Directions for this task:
Whenever a line in the data below includes the string "computer", copy it out.

Given data:
######
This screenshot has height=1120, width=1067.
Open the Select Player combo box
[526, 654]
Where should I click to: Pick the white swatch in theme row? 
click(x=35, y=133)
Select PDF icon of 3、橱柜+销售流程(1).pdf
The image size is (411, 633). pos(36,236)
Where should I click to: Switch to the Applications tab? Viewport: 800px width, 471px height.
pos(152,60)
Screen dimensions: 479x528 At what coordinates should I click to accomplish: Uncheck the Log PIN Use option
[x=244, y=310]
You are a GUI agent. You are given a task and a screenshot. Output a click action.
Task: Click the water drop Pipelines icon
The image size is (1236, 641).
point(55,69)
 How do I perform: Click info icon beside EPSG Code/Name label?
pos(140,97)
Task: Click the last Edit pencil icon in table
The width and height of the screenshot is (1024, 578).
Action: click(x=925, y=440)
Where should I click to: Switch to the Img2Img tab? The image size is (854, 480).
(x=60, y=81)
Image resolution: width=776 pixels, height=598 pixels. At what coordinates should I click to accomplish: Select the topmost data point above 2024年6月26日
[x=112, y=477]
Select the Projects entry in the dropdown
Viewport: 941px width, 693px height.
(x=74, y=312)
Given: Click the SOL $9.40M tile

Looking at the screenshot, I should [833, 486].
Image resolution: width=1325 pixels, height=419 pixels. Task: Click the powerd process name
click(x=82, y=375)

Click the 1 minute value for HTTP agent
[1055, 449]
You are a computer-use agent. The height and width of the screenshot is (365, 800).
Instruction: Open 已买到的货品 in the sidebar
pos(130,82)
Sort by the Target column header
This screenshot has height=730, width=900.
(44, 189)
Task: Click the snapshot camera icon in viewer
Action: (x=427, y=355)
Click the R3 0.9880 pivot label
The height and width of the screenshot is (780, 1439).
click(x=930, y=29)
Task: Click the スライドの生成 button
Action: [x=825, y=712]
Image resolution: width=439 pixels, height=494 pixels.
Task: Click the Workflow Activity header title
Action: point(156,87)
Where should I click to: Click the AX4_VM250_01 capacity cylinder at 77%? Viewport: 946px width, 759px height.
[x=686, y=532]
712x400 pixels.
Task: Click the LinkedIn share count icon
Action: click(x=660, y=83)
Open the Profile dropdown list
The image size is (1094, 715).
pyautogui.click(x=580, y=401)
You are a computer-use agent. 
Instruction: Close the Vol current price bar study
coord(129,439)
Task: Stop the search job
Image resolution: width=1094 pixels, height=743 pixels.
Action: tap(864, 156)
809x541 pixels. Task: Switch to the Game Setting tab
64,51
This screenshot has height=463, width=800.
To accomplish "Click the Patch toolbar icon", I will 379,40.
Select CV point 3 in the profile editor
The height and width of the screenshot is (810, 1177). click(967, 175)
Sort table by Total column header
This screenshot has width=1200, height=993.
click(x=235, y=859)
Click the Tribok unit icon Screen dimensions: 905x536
######
Task answer:
You are a computer-use agent. The height and width of the screenshot is (365, 800).
You are a computer-use agent. 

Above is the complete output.